In tutto cio’ “abbiamo avviato una campagna vaccinale, se i casi si moltiplicano sarebbe molto piu’ complicato portarla avanti. E non avrebbe senso riaprire le superiori, sia pure con la didattica a distanza al 50%, per poi essere costretti a richiuderle dopo poche settimane”, sottolinea D’Amato.

Infatti, “i dati che stiamo vedendo sono effetto dei contagi avvenuti una decina di giorni fa in coincidenza con lo shopping natalizio e gli spostamenti fra regioni- avverte- Servono altri giorni per capire se ci sara’ un assestamento o se si tornera’ a crescere“.

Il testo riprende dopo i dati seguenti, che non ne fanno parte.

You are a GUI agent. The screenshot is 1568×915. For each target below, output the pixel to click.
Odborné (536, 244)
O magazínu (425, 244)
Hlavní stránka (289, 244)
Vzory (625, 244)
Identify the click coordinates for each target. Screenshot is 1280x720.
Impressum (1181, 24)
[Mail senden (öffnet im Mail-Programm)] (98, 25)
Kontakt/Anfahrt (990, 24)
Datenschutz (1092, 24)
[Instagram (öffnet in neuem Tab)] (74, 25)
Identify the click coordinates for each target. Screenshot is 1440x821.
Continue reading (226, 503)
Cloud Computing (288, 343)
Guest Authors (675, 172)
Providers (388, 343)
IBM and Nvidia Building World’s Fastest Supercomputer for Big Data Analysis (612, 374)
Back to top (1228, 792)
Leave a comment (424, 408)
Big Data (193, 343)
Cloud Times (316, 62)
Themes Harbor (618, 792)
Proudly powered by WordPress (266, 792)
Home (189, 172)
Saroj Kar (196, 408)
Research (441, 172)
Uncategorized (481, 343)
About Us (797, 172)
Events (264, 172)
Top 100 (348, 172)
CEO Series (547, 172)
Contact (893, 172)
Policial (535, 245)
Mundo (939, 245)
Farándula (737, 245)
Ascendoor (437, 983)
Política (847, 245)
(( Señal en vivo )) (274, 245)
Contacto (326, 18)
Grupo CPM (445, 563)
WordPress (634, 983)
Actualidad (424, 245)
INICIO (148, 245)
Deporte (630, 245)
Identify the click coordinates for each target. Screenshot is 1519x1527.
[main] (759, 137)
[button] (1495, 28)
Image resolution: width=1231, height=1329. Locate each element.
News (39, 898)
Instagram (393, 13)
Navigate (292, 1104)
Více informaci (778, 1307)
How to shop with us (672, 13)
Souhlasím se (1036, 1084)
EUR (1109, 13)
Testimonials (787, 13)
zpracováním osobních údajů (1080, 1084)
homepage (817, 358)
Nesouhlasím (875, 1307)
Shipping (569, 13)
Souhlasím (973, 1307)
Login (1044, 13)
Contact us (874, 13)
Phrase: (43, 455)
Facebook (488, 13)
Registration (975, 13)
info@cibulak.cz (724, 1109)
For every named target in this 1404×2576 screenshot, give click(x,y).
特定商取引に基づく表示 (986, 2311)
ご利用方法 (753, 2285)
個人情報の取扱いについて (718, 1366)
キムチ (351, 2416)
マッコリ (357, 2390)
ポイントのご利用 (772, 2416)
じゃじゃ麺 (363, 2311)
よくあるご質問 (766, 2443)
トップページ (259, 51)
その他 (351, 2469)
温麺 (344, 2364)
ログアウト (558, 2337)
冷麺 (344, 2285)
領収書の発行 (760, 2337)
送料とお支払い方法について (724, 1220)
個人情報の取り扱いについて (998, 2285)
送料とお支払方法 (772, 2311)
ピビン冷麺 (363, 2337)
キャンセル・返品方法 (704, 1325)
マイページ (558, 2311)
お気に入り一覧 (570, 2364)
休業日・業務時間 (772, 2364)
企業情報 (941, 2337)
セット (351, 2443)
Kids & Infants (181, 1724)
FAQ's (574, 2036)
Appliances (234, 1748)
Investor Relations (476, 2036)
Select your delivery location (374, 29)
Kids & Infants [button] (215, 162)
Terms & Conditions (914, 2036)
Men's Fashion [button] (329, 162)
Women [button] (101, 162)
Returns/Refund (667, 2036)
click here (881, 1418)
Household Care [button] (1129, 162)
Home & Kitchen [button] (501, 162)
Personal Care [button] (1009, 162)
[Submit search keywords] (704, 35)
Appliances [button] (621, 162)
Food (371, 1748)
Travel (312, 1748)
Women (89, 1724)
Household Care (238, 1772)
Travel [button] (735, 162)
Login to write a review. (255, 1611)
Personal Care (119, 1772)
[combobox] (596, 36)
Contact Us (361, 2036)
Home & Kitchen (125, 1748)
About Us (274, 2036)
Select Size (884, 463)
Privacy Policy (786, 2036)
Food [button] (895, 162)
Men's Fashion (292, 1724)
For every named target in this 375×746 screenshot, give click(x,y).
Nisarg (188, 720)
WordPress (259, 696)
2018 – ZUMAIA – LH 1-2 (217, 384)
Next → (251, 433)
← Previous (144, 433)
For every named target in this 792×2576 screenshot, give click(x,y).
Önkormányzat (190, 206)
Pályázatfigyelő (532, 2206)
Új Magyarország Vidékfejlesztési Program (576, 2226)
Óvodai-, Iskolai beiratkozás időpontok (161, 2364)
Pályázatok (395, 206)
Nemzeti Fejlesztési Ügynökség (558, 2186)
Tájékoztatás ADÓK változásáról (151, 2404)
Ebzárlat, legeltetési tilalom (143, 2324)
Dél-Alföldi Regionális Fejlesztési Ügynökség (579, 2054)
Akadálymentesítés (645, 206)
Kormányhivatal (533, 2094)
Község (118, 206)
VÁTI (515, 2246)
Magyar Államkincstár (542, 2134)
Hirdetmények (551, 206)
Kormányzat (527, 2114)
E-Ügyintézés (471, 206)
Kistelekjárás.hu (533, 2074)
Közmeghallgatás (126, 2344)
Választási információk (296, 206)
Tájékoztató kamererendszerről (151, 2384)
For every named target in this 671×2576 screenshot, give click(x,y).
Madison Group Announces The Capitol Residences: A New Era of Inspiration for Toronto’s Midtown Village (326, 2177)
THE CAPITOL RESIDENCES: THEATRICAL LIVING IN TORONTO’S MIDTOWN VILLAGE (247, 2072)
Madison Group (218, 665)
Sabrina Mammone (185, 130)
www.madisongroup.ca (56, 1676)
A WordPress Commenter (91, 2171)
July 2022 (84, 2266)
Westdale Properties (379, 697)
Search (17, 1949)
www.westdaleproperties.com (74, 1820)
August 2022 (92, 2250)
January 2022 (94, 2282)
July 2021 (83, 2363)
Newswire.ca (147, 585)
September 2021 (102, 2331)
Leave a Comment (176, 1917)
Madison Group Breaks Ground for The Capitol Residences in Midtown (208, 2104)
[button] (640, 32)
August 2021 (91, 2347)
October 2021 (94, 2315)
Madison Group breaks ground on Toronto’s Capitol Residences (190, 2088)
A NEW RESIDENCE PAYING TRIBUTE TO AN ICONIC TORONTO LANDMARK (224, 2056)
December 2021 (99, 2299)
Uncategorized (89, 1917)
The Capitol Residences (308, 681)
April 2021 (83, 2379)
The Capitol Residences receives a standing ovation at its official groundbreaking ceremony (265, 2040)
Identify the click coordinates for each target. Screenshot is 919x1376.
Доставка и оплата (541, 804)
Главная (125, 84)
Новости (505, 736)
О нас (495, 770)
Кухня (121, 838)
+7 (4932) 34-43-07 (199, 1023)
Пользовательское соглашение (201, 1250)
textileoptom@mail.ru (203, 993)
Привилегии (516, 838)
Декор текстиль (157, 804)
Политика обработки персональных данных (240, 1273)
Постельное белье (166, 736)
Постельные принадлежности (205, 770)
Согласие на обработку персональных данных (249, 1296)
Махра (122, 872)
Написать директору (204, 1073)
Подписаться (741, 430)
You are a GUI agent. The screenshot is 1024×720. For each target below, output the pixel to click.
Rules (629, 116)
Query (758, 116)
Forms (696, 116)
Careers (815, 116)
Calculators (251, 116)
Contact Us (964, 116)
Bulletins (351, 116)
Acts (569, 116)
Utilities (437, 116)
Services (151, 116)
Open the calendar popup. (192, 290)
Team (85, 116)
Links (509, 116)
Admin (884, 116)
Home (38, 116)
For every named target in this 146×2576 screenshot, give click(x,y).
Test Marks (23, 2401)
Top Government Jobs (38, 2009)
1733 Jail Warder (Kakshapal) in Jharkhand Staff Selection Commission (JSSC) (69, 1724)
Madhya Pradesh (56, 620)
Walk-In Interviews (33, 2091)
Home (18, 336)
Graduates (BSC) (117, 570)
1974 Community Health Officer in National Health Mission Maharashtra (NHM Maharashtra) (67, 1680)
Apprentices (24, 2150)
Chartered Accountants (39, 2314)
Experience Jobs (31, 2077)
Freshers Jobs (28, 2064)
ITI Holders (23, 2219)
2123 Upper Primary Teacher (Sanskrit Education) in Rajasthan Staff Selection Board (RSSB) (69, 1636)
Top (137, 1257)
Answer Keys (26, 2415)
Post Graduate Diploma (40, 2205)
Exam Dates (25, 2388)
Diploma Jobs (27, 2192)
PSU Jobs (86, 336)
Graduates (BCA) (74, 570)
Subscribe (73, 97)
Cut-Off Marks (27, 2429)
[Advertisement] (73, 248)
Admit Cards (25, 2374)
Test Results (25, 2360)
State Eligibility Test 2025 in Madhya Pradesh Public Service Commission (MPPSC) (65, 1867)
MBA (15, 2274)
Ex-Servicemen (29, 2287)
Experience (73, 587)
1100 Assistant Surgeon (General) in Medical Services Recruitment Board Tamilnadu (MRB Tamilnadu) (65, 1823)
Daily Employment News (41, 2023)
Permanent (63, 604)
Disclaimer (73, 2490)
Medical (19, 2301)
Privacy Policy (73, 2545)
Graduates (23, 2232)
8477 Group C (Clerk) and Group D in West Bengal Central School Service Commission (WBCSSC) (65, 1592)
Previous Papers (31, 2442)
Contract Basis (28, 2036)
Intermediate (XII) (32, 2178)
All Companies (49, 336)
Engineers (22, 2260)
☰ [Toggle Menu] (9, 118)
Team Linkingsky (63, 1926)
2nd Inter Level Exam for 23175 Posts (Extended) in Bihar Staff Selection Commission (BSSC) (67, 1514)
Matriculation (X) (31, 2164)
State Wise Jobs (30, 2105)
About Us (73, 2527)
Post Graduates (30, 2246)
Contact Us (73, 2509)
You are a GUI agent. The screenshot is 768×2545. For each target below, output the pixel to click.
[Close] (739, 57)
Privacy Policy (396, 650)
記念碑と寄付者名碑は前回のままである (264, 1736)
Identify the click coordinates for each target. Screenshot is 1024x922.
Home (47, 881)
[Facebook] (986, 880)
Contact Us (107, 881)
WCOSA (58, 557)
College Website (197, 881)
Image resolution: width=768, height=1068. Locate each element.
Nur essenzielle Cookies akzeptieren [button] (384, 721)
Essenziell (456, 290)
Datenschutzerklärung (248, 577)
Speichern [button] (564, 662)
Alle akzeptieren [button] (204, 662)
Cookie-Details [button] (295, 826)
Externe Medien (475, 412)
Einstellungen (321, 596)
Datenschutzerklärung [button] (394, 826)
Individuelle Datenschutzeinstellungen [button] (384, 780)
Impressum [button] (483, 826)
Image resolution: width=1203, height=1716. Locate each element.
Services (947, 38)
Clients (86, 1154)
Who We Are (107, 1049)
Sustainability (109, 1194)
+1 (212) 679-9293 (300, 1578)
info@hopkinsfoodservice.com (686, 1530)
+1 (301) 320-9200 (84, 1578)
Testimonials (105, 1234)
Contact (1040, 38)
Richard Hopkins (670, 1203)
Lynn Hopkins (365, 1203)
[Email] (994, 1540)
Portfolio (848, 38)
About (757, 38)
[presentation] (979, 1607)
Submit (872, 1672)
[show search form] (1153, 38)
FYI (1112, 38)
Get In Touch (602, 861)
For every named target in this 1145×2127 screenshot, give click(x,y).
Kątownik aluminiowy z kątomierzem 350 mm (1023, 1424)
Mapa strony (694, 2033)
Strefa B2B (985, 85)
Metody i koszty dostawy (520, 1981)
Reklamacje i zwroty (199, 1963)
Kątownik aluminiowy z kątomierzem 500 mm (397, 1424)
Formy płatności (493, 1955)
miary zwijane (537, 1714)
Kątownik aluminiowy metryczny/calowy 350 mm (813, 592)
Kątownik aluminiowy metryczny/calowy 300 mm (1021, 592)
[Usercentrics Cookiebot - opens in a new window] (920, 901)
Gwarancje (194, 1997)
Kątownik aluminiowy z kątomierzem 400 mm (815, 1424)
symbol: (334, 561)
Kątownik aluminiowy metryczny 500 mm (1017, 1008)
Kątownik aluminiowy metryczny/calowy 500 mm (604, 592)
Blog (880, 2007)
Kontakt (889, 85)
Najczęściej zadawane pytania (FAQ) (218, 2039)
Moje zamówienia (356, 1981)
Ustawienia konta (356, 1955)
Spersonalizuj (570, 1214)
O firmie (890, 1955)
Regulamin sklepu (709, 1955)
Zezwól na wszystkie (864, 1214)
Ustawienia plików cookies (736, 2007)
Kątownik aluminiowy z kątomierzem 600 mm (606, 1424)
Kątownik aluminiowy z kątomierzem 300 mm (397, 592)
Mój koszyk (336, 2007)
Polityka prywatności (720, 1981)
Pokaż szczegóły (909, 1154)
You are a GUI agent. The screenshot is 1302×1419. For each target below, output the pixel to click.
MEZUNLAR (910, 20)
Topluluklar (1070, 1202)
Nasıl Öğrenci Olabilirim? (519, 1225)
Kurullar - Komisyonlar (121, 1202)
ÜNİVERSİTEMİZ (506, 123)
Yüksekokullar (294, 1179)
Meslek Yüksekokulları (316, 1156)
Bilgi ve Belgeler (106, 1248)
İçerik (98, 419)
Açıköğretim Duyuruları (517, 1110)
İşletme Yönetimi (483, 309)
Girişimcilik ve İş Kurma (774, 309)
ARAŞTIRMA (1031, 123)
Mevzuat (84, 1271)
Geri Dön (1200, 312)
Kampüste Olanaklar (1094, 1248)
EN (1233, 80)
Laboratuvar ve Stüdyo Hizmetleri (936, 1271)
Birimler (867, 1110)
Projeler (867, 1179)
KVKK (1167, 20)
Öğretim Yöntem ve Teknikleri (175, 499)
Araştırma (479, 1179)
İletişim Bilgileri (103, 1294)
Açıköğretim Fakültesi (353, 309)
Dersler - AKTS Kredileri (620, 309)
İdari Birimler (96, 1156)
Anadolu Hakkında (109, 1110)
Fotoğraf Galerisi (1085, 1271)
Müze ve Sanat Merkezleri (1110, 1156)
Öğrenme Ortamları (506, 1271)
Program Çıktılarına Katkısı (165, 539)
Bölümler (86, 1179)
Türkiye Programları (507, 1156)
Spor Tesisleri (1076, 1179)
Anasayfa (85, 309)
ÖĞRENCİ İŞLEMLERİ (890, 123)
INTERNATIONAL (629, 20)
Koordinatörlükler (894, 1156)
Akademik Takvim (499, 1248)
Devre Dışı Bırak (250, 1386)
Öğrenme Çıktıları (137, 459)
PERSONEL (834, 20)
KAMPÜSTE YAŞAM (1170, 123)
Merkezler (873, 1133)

In tutto cio’, aggiunge Alessio D’Amato, assessore regionale del Lazio alla Sanita’ nella sua intervista al Messaggero riportata dalla Dire (www.dire.it), “il Lazio e’ la Regione che ha gia’ eseguito piu’ vaccinazioni, ma esiste un problema di numeri di dosi di vaccini. Se ne arrivassero di piu’ saremmo pronti ad accelerare. Oggi siamo costretti a usarle al 66% perche’ una quota deve rimanere come riserva in caso di contrattempi nelle forniture e per la seconda somministrazione. Onestamente e’ difficile capire come mai l’autorita’ regolatoria del Regno Unito abbia autorizzato il vaccino AstraZeneca, mentre l’Ema, l’agenzia europea, abbia detto che servira’ almeno un mese”.